Muc5ac-positive (+) epithelial cells and IL-13-positive (+) cells were identified by immunohistochemical staining. Three-micron tissue sections of the trachea were treated with 0.3% H2O2-methanol for 20 min to block endogenous peroxidase, and then incubated at 4°C overnight with anti-rat Muc5ac mouse monoclonal antibody (1:200 dilution; Neomarkers, Fremont, CA) or biotinylated anti-rat IL-13 antibody (1:5 dilution; Biosource, Camarillo, CA). After the slides had been incubated with avidin-biotin peroxidase complex (ABC kit, Vector Laboratories, Burlingame, CA), color was developed with 3,3'-diaminobenzidine tetrachloride (DAB, Zymed Laboratories, South San Francisco, CA). The Muc5ac expressing epithelial cells and total epithelial cells were counted on the length of 250 μm epithelial basement membrane at each of four predetermined sites (12, 3, 6, 9 o'clock; 12 o'clock was the membranous portion).
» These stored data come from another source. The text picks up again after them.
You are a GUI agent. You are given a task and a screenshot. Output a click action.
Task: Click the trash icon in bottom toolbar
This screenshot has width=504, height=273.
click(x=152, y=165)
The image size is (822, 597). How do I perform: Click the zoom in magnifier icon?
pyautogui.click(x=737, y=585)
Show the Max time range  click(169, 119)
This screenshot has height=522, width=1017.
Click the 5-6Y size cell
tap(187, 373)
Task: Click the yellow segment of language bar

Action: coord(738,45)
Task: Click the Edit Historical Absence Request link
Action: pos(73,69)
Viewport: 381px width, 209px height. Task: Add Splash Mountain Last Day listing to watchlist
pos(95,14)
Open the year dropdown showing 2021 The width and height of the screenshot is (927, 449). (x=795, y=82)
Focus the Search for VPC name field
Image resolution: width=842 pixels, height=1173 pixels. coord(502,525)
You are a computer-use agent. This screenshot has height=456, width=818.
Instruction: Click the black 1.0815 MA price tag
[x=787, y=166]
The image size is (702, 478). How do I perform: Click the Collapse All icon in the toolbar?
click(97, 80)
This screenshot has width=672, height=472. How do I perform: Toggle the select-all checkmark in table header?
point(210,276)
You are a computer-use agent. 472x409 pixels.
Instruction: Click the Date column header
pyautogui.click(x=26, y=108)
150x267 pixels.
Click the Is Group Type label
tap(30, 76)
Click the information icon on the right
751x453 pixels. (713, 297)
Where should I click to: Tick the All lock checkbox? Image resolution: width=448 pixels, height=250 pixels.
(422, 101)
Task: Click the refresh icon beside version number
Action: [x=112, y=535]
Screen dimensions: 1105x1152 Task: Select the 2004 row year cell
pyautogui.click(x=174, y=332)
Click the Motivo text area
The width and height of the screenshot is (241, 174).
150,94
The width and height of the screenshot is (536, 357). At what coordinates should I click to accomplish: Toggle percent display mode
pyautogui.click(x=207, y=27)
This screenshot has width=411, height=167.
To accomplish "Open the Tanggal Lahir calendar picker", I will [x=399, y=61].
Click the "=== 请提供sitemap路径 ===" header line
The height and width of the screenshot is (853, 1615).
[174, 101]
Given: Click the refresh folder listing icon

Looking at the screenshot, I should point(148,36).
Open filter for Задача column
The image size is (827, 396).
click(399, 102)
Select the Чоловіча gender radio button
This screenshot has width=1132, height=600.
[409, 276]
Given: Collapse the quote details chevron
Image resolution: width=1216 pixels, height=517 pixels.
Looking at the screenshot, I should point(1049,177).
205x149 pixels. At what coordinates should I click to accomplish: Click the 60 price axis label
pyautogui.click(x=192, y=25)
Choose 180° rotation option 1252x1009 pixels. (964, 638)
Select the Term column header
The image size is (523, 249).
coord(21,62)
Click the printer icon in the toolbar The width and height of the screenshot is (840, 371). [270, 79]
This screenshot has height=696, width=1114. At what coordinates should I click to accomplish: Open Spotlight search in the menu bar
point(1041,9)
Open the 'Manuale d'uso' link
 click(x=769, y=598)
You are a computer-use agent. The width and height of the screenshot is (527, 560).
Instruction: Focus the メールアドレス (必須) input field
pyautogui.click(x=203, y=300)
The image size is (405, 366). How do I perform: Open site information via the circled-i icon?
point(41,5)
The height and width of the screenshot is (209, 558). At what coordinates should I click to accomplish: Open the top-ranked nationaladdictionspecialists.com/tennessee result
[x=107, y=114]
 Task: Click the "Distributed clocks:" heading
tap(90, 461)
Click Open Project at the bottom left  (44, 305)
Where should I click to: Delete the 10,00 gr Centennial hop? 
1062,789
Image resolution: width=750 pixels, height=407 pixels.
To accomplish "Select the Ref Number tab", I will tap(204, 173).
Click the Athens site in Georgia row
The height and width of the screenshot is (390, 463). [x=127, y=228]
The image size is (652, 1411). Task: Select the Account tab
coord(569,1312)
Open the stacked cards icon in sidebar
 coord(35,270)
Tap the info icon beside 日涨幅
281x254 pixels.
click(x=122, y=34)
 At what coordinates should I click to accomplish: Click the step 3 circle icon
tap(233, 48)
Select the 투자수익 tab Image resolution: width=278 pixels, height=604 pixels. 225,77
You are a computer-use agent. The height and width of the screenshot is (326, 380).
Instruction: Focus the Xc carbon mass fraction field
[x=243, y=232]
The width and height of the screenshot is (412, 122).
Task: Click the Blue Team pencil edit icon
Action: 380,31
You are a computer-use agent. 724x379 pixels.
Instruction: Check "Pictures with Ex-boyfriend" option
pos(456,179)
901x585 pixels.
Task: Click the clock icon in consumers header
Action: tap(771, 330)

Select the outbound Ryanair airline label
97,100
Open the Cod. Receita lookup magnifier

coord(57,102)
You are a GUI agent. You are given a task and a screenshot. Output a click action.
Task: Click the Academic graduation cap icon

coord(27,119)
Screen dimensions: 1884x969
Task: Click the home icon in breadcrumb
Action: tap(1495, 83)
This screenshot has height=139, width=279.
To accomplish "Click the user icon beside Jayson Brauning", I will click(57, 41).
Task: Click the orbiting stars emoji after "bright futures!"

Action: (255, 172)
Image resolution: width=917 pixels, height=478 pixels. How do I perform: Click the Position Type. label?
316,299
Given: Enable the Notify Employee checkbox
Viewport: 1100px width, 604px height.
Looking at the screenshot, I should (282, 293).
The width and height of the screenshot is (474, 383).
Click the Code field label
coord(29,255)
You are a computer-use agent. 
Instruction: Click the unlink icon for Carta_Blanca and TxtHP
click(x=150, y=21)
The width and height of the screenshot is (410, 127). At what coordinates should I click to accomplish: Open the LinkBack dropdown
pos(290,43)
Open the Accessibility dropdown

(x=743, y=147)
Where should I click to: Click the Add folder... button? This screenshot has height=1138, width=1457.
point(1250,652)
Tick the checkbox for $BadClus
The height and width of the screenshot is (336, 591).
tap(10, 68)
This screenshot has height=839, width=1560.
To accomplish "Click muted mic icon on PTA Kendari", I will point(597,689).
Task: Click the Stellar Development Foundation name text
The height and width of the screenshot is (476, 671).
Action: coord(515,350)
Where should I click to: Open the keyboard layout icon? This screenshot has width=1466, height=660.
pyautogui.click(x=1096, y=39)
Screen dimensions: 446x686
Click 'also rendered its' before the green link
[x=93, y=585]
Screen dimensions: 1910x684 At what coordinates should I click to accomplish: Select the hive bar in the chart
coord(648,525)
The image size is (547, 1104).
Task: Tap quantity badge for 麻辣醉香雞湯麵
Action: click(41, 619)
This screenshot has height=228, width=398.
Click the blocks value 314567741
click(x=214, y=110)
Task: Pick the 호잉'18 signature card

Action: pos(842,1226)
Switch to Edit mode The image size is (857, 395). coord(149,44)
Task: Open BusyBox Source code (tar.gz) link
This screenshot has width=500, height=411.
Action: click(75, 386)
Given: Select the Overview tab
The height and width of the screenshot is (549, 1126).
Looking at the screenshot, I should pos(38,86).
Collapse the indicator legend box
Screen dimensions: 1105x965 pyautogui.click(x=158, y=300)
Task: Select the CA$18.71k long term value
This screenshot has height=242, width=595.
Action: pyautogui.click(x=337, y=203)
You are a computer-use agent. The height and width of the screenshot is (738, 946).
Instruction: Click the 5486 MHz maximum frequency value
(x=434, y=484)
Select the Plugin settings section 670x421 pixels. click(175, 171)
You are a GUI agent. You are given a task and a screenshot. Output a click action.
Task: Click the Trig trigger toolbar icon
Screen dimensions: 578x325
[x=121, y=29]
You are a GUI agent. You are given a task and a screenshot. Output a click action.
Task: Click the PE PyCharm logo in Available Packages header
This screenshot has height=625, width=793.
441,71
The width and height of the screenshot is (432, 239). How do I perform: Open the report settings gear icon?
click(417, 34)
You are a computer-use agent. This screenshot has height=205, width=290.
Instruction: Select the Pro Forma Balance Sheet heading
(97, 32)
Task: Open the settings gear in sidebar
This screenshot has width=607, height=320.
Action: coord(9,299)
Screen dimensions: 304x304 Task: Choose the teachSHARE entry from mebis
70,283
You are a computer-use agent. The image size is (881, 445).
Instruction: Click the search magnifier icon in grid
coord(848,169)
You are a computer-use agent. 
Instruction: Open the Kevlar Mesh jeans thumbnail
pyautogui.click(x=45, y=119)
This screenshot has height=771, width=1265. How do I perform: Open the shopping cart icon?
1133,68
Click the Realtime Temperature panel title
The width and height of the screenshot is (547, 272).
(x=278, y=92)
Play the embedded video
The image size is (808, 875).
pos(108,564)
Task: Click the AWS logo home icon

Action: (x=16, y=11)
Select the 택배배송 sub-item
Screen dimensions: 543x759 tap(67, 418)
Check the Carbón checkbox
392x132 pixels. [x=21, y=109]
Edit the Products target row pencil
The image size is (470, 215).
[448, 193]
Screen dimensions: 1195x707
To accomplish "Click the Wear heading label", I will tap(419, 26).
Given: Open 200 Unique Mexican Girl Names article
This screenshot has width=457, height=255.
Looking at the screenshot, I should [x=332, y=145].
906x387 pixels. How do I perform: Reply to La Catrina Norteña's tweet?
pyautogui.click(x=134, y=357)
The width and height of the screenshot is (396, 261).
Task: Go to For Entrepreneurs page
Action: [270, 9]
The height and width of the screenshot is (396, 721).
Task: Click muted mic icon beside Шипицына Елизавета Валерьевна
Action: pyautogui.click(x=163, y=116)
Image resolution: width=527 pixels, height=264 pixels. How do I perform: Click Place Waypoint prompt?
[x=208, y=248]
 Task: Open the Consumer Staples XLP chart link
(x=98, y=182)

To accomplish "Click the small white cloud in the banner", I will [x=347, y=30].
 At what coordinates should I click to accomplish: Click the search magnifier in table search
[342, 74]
Results are expressed as the percentage of Muc5ac (+) cells among the epithelial cells. IL-13 (+) cells was counted on the membranous portion in the same way as mast cells were counted. The results are expressed as the positive rate of mast cells for IL-13 stain per area of 0.01 m2.

Measurement of IL-13 concentration in BAL fluids

The levels of IL-13 in the BAL fluids were measured with a quantitative sandwich enzyme-linked immunoassay kit (Biosource, Camarillo, CA). The lower limit of detection was approximately 1.5 pg/ml. Values below this limit were considered as zero for statistical analysis. Inter- and intra-assay coefficients of variance were less than 10%.

Statistical analysis

Differences between independent samples were compared using the Spearman test for continuous data. If differences were found significant, the Mann-Whitney U test was applied to compare differences between two samples. Differences were considered significant when the p value was less than 0.05. Results are expressed as means ± standard error of the mean (SEM) unless otherwise stated. The correlations were analyzed between the ratio of Muc5ac (+) expressing epithelial cell and the concentration of IL-13 in BAL fluid and the number of mast cell and the IL-13 positive rate of mast cells by Spearman's non-parametric correlation using SPSS (version 10.0, Chicago, USA)

Results and Discussion

Expression of Muc gene transcripts in the trachea of TiO2 or saline – instilled rats

Total RNA was extracted from the trachea 24 h following treatment with saline or TiO2 and analyzed for Muc1, Muc2, and Muc5ac transcripts by RT-PCR. As shown in Figure 1, Muc1, Muc2 and Muc5ac mRNAs were practically undetectable in sham-treated rats. In contrast, TiO2 treatment markedly increased Muc5ac mRNA, but only modestly increased Muc2 mRNA. Muc1 mRNA was not seen in TiO2-treated rats.
Figure 1

The expression of Muc1, Muc2 and Muc5ac mRNA in TiO2 treated rats. Rats were treated with TiO2, as described in Methods. Twenty-four hours after treatment, the levels of the Muc gene transcripts in the trachea were quantified using RT-PCR. GAPDH was used to ensure an equal loading of RNA samples. This figure is representative of 4 experiments.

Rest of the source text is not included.